Running a set of 300 simulations, Veras discovered that the fate of Planet 9 will depend on the planet mass, the distance of its current orbit and how rapidly the sun loses its mass. In the most benign outcome, Planet 9 meets the same fate as the gas giants and drifts outwards onto an even longer orbit. However, there are two situations in which this expansion causes the orbit of Planet 9 to bend.

If a star loses mass gradually, then the orbiting planets will gently spiral outwards and keep their nearly circular paths. But if the stellar mass loss is more rapid, then very distant planets that are more loosely held by the star’s gravity may undergo a runaway expansion of their orbits. As the planet shoots away, its orbit can become bent into an ellipse.

Dimitri Veras is an astrophysicist who researches the contents of planetary systems, including our own, at the University of Warwick, United Kingdom.

Such distant worlds also risk becoming susceptible to the gravitational tug of the surrounding stars in the galaxy. Known as the “galactic tide”, this force is much too weak to affect the planets in their current positions. Yet if Planet 9 drifts too far outwards, then the tidal forces could become strong enough to bend the planet’s orbit.

On an elliptical path, Planet 9 could move from its distant location to swing into the neighborhood of the gas giants. If the planet is massive enough, this could result in either Uranus or Neptune being ejected from the solar system to become rogue worlds: a fitting, final revenge for Planet 9.

Veras’s calculations suggest the most risky discovery for internal harmony would be a Jupiter-sized Planet 9 on an orbit beyond 300 AU, or 300 times the current distance between the Earth and the sun. For comparison, Neptune sits at 30 AU and the dwarf planet Sedna is three times as far, at about 86 AU. Alternatively, a smaller super-Earth Planet 9 could pose a risk if it was further out than 3000 AU.

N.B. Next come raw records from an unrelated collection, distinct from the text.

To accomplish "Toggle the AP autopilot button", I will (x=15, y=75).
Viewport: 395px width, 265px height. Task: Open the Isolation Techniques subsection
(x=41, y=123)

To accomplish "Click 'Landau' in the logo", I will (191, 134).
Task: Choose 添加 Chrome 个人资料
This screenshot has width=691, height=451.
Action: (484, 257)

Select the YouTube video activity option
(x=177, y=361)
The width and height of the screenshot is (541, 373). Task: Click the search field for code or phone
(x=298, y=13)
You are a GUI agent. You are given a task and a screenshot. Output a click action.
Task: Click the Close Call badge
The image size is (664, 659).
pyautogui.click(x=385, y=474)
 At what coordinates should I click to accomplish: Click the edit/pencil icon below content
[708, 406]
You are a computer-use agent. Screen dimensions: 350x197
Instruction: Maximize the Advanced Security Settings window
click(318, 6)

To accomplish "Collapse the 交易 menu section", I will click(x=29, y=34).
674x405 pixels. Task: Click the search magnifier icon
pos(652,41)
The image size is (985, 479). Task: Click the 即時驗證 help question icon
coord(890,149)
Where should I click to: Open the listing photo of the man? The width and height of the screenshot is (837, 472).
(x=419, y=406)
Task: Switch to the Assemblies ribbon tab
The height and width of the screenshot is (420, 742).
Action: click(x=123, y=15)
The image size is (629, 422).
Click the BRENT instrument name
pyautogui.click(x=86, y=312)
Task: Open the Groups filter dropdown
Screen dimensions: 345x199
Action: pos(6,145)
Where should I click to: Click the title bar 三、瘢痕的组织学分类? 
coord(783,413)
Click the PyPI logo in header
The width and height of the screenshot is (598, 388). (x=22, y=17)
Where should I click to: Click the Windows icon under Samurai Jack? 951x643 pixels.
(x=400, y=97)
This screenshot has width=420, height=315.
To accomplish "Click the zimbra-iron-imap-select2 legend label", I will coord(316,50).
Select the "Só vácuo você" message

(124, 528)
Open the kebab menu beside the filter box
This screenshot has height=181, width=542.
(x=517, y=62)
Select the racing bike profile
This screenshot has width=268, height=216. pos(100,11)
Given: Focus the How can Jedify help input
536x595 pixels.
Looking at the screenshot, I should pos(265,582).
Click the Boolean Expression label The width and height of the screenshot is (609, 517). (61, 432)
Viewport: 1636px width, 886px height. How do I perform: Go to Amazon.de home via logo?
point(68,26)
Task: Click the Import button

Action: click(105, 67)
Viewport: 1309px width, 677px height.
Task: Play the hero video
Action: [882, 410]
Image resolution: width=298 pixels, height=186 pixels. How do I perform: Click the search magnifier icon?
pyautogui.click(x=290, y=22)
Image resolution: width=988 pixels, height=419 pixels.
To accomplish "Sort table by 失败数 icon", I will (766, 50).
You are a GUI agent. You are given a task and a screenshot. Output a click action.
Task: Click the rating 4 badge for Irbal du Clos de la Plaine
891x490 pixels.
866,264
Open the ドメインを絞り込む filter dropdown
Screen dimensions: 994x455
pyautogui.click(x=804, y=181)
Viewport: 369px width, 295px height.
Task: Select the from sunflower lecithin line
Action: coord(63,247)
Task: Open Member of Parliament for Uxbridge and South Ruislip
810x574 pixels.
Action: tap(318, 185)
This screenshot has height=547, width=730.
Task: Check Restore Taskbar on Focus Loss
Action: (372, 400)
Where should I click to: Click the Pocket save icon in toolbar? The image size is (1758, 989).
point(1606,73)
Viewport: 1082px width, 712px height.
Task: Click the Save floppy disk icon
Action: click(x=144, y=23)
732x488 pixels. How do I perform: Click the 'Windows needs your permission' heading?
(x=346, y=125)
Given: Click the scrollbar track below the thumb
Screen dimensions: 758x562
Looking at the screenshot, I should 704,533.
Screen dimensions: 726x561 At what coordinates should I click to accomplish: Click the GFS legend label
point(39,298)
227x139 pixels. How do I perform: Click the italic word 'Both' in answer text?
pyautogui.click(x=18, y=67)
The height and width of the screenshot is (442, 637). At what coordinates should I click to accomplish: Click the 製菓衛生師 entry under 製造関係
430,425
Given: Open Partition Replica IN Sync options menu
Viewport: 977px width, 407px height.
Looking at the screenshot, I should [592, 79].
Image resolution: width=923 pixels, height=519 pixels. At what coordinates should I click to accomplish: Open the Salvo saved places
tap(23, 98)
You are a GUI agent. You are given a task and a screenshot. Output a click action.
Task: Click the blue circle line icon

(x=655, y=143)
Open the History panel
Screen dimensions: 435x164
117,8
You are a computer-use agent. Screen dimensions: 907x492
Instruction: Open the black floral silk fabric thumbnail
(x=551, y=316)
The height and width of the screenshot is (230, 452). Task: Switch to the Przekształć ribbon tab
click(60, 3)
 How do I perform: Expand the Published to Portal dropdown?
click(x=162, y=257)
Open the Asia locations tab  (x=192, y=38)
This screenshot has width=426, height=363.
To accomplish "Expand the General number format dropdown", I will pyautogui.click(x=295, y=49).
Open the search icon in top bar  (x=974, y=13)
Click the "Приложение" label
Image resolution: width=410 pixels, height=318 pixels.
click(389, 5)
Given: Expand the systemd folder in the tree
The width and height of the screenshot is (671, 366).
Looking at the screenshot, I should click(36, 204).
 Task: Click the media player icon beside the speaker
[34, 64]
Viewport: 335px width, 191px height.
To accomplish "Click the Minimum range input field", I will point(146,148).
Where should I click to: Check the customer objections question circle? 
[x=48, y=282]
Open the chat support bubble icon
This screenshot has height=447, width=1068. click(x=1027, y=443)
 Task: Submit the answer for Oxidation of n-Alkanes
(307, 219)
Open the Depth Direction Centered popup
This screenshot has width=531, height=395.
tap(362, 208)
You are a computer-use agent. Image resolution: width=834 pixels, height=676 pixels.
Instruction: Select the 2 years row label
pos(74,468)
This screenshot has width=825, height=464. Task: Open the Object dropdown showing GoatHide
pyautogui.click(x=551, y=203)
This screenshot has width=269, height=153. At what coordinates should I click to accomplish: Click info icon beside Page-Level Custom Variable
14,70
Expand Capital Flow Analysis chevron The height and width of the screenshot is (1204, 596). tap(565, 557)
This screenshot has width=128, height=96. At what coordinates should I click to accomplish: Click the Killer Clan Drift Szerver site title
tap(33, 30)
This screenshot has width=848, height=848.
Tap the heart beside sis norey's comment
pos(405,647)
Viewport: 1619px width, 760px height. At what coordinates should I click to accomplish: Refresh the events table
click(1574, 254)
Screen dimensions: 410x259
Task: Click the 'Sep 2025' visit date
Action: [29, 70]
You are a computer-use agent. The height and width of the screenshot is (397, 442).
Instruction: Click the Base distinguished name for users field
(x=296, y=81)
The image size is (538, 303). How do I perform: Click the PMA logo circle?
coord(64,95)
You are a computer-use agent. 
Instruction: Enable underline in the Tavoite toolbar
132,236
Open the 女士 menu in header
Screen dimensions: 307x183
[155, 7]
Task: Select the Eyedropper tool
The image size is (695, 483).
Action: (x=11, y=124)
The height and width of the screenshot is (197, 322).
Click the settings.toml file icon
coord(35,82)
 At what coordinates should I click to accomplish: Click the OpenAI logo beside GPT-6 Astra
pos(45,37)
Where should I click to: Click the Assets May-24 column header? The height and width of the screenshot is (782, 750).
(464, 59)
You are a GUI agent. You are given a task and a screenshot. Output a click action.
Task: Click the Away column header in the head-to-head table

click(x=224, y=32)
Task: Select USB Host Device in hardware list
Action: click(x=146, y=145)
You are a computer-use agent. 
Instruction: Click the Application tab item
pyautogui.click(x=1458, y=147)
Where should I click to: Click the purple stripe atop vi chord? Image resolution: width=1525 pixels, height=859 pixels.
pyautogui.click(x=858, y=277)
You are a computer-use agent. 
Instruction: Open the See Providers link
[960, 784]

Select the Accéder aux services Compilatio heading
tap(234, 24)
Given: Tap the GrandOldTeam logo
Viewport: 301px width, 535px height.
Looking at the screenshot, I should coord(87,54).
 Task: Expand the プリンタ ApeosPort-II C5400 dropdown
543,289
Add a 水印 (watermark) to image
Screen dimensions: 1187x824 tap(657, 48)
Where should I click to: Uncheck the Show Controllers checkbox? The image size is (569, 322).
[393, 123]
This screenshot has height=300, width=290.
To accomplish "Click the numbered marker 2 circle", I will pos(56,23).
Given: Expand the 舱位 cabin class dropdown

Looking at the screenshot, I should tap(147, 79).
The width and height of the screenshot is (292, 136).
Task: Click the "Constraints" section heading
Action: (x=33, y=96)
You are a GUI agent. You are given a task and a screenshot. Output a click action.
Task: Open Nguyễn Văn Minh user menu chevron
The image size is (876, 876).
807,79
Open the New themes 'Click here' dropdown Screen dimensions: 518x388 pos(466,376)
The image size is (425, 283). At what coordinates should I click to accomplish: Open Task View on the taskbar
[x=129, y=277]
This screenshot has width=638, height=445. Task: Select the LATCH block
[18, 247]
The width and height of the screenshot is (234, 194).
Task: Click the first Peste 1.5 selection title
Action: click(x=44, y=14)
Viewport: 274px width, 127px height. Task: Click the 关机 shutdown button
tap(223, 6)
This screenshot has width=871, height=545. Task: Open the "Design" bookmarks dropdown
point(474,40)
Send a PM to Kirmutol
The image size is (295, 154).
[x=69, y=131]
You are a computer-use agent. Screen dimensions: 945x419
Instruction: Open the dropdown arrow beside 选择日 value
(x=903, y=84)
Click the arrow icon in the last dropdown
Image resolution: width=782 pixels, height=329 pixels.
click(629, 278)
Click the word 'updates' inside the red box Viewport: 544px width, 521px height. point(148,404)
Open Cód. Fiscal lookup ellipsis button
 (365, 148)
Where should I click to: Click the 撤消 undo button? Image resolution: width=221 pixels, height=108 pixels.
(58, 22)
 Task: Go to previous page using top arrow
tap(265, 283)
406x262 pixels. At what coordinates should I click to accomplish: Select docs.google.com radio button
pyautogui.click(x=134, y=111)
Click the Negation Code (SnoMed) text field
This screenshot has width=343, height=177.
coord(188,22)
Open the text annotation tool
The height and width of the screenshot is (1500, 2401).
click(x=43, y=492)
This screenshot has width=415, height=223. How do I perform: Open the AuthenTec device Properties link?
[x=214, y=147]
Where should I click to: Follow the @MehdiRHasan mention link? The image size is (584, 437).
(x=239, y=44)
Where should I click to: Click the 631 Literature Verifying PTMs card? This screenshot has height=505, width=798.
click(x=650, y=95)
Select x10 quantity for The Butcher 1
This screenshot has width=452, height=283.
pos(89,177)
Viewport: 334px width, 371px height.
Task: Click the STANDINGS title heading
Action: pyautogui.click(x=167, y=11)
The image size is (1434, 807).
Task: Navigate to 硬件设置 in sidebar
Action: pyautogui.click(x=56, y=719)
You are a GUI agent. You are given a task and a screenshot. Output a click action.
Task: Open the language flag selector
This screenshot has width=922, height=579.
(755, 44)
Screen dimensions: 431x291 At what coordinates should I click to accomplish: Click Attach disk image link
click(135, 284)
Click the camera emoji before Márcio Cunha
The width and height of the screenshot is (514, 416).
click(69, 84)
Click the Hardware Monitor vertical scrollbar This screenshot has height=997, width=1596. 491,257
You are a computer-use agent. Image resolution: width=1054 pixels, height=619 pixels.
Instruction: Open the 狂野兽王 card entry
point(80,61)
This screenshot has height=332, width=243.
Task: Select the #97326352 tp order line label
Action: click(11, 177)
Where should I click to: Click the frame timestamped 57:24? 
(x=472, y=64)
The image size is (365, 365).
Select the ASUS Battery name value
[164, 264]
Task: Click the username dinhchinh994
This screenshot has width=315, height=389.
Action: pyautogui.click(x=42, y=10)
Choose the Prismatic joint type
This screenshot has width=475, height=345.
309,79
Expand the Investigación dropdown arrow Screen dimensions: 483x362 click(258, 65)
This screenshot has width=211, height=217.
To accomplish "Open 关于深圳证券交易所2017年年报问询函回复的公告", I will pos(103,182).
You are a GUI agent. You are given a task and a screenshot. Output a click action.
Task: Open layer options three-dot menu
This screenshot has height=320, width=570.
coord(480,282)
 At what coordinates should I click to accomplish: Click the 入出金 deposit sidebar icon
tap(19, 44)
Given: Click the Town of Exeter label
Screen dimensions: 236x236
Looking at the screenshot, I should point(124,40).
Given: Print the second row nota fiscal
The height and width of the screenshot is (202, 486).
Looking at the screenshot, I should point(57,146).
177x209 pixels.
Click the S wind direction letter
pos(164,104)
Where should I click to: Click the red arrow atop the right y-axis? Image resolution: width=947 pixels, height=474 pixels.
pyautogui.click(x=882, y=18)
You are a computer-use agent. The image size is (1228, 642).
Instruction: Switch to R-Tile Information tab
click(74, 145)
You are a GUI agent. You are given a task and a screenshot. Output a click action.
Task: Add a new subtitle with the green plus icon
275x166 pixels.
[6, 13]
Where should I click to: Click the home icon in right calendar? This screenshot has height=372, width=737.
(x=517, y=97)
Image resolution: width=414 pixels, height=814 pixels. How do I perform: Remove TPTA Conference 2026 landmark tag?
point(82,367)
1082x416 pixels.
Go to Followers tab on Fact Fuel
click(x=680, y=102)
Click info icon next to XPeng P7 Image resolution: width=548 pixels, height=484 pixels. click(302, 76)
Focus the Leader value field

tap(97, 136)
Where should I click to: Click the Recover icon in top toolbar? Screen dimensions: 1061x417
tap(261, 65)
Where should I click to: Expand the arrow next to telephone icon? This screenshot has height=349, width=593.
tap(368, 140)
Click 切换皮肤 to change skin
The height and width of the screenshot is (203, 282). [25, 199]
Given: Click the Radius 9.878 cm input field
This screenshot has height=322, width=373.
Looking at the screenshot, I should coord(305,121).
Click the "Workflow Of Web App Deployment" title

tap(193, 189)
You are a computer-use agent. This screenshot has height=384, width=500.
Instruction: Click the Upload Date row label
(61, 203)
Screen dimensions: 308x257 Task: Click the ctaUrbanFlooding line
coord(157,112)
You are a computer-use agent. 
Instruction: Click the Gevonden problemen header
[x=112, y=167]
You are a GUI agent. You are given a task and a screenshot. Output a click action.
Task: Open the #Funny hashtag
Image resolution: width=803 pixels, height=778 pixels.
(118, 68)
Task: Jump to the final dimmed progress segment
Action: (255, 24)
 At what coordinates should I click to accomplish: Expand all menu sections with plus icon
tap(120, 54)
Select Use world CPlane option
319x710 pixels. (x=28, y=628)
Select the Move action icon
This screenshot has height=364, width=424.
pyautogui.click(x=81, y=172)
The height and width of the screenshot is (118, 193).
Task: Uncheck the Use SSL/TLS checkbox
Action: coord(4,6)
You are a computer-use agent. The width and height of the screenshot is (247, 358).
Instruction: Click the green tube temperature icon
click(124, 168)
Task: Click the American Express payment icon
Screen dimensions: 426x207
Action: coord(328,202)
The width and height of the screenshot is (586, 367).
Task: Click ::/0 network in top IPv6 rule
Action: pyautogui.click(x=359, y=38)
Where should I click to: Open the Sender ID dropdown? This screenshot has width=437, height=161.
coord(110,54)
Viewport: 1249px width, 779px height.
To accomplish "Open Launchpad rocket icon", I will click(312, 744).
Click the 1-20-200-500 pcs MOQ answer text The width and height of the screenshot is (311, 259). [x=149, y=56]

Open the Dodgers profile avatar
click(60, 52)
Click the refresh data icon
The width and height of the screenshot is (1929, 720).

Observing the gory remains of this process in other star systems provides us with more than just an eerie snapshot of our future. The crushed up asteroids in the atmosphere of white dwarfs reveal the composition of that planetary system.

“There’s no other way of performing an exoplanet autopsy,” explains Veras.

The results can reveal whether the asteroids and planets that orbited the star have a similar composition to our own or something more exotic. So-called “carbon worlds” have been proposed to orbit stars more carbon-rich than our own, whose rocky base may contain graphite and diamond rather than silicates.

So far, the planet autopsy has shown Earth-like remnants, but this is one area in which we would love to see more dead remains.